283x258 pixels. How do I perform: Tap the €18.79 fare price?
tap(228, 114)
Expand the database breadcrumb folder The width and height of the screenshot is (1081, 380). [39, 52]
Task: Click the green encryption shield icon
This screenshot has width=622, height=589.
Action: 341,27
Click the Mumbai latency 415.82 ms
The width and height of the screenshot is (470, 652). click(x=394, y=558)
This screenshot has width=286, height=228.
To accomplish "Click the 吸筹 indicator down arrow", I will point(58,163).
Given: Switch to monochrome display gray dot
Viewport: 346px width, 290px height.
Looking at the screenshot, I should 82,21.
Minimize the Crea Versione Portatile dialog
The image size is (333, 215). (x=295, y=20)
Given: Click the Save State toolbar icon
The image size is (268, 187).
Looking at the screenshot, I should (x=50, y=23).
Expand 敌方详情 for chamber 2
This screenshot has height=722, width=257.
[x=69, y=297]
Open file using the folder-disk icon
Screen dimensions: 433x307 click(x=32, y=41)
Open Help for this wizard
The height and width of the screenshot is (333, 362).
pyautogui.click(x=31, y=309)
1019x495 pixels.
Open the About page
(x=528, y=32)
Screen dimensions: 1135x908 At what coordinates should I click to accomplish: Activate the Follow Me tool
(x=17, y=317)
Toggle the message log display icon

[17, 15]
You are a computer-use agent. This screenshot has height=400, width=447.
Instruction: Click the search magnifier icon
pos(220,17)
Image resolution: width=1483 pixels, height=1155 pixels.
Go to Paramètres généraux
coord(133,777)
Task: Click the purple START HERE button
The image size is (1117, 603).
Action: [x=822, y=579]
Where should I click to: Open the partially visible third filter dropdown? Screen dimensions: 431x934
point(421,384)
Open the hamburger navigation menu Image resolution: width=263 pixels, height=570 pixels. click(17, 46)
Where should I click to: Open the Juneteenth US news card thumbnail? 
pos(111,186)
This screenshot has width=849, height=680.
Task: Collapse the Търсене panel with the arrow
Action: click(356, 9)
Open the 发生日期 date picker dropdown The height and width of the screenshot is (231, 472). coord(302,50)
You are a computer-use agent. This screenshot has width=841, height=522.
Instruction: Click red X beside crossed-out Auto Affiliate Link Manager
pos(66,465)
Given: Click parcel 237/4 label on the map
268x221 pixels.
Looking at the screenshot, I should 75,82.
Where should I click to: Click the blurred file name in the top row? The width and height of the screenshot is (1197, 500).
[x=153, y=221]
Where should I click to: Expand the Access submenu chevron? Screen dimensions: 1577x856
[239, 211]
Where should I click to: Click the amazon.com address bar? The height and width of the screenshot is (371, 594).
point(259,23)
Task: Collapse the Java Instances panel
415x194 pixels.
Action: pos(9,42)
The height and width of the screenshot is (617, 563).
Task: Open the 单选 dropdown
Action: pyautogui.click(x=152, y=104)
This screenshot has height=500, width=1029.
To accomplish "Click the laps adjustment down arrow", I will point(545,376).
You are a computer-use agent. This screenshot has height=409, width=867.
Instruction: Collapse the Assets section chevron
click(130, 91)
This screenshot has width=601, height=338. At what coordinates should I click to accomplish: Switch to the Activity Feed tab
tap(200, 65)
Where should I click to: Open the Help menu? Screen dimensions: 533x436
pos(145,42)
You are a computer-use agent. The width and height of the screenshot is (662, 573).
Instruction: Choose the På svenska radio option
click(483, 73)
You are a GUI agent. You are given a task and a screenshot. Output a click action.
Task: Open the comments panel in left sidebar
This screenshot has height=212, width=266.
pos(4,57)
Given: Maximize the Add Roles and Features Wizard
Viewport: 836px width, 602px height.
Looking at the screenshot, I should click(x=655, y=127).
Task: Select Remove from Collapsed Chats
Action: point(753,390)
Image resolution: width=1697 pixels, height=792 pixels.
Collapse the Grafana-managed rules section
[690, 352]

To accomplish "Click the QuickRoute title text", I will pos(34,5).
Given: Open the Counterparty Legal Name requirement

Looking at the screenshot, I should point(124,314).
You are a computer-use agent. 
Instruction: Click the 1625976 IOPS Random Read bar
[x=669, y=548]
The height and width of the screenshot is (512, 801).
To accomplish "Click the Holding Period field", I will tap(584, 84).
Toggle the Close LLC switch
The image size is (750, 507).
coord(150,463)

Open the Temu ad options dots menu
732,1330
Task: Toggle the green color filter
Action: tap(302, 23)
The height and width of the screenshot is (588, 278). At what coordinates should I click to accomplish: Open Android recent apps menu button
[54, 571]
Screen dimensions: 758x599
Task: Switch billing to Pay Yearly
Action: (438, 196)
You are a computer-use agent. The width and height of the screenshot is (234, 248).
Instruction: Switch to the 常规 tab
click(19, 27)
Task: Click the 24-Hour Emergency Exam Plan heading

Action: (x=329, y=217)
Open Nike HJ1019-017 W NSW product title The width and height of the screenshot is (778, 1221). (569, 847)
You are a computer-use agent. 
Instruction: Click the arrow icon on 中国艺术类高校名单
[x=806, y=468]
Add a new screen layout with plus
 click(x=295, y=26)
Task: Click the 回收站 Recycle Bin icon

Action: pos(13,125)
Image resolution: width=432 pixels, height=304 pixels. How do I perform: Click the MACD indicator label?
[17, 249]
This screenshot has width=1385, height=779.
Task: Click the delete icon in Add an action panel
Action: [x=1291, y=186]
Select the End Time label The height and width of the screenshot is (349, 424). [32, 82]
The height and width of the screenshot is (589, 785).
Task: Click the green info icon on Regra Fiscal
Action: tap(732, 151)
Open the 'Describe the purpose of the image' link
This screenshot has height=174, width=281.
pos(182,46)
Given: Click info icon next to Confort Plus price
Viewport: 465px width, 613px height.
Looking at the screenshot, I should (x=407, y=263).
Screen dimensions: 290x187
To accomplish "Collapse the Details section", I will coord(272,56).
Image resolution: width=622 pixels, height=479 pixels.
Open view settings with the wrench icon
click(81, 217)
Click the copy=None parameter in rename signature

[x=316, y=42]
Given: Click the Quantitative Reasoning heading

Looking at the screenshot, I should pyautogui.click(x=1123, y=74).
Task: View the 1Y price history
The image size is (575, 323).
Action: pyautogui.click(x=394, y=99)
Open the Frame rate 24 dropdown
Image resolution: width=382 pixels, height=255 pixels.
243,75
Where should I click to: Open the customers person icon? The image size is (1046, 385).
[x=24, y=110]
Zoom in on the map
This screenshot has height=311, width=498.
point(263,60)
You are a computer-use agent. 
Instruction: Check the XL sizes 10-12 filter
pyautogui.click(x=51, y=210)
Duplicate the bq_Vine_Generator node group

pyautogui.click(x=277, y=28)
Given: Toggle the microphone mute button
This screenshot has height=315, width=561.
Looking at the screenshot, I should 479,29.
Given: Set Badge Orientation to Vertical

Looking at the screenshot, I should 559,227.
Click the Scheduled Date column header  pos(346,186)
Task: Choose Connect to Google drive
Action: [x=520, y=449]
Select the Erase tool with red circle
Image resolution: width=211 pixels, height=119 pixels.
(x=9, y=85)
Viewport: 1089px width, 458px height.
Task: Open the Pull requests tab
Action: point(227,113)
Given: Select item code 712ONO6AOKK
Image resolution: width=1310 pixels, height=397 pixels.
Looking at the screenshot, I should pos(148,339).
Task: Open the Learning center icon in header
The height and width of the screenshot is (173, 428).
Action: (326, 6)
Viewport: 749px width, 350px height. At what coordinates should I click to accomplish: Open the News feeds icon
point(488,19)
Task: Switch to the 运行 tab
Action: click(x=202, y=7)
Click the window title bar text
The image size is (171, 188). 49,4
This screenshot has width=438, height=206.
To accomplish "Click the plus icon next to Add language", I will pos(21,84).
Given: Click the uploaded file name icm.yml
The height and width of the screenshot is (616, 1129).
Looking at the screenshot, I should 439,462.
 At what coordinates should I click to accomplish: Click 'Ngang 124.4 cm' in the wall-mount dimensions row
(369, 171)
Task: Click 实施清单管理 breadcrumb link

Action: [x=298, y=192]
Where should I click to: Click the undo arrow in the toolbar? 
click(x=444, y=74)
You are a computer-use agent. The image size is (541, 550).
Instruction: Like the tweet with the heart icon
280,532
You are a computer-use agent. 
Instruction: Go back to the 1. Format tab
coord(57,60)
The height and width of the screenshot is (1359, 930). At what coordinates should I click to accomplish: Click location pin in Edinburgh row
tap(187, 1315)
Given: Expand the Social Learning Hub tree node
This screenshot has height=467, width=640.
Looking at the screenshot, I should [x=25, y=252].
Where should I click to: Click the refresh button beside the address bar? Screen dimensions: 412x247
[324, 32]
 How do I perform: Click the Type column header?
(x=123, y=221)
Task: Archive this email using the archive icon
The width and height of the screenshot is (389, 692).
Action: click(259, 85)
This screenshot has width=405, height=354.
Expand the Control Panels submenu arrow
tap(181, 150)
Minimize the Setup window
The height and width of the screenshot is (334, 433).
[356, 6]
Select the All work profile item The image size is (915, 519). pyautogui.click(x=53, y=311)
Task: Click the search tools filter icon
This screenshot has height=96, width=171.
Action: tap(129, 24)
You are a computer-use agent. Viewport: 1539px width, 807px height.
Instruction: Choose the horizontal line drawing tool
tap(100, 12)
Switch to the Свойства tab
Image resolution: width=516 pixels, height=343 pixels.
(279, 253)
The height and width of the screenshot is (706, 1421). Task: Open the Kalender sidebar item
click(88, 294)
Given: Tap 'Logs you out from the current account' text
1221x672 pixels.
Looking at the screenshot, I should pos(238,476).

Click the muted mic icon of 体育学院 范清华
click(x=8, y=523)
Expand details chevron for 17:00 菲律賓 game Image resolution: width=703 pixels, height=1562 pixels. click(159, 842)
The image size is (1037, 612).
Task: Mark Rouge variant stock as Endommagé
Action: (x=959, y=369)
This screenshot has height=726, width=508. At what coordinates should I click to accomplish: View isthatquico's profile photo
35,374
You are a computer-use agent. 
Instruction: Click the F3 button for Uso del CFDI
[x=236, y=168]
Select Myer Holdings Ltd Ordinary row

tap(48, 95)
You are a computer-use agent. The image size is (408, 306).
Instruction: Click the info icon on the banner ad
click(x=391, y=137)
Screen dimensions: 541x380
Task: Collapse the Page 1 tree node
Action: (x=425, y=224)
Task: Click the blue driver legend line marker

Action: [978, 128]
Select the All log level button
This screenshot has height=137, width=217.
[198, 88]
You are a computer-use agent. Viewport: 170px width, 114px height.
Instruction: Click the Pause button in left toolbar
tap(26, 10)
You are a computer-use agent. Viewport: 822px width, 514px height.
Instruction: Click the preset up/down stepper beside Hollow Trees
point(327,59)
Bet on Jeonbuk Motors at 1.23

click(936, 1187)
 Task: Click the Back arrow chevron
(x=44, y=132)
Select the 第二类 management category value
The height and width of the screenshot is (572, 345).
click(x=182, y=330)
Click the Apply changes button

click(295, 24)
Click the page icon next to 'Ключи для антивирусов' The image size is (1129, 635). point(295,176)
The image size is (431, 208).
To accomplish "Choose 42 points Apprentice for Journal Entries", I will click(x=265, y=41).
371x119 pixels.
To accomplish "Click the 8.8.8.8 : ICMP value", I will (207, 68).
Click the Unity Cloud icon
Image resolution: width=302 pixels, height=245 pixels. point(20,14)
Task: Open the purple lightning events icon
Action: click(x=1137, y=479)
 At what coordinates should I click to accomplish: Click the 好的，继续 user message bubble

What the exercise asks
For the listing above, give the number of lines that contain the string "next" and nothing else.

Your response
3